Beginning this week, as a new way to meet the challenge of declining ad revenue faced by newspapers nationally, the NYTimes is moving much of its online content, including the opinion columnists, plus their news tracking feature, behind a $49/year firewall called Times Select.
Will the end of the universe be blogged?
The first response of the blog world to this move was, perhaps not surprisingly, to claim that the Times is taking itself out of the national conversation by making it impossible for blogs to link to it for free anymore. That's a bit of a stretch, I think.
The whole thing seems a little like the way Douglas Adams once referred to the idea of a professional philosophers' strike--it's not terribly clear who's going to be inconvenienced by it.

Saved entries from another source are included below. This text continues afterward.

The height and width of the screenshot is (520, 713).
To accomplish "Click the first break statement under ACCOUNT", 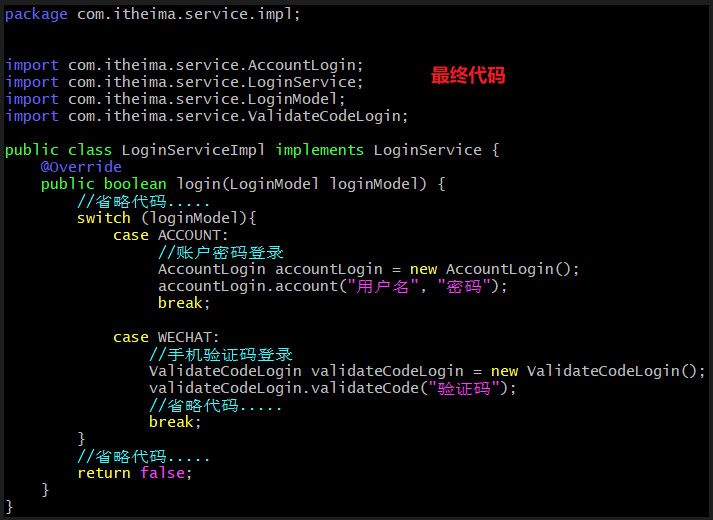I will [184, 303].
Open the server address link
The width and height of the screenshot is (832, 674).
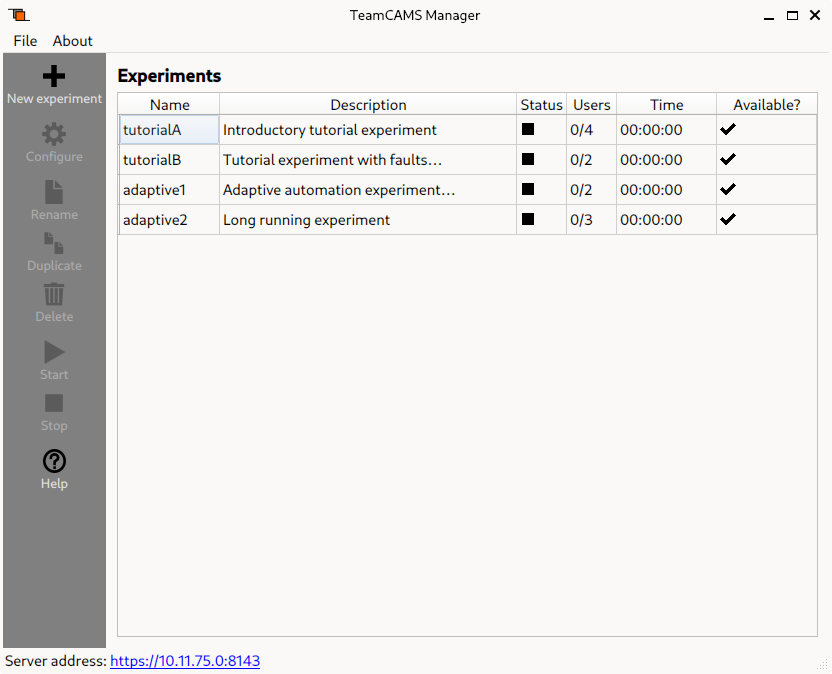tap(185, 661)
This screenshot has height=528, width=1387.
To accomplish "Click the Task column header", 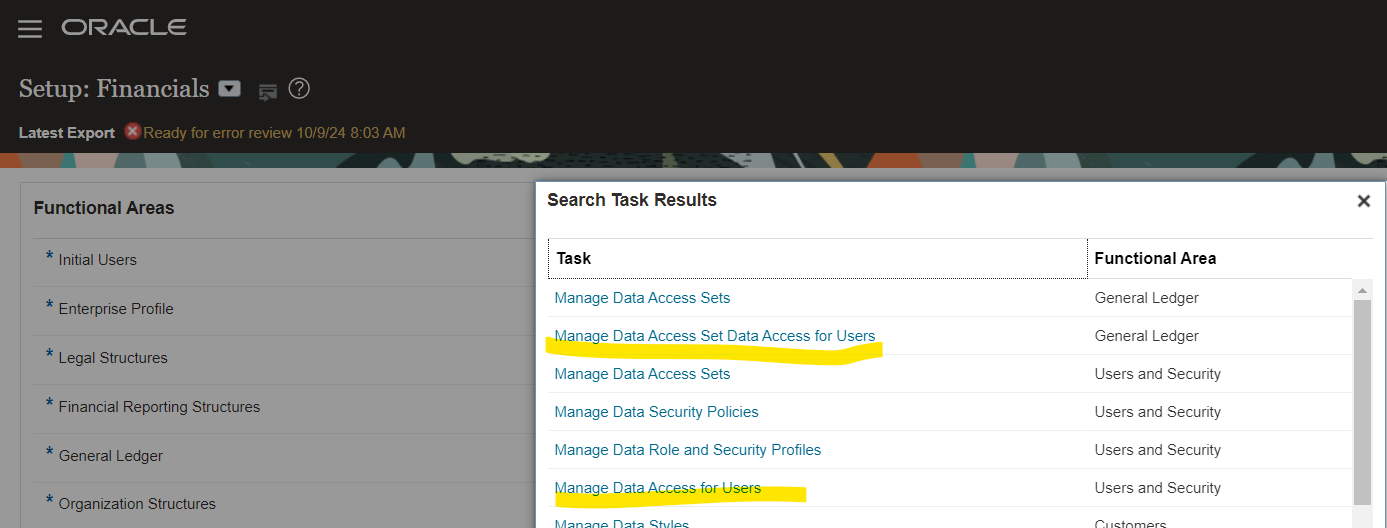I will [574, 258].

First, at least for now, much of the columnists' work is redistributed by other sites anyway (case in point).
Further--and again, at least for now--it appears a determined non-payer can get past the firewall to the Times Select material. (Ditto their archived material.)
And there's another question: Might life still be somehow livable without access to the Times' columnists? Slate invited readers to indicate how much of a hypothetical $25 they would be willing to allocate to each of the various Times opinion writers. The amusing results are here.
Blogging and influence
Salon.com's Daou Report has an interesting piece this week on the power that the blog world does--and doesn't--have. (The original is available through Premium access here, or you can wade your way through some ads for a one-time view. It's worth the bother. But if you simply can't cough up for a Salon Premium membership [it's one of the few online subscriptions I have], you can read a decent summary with excerpts at DailyKOS.)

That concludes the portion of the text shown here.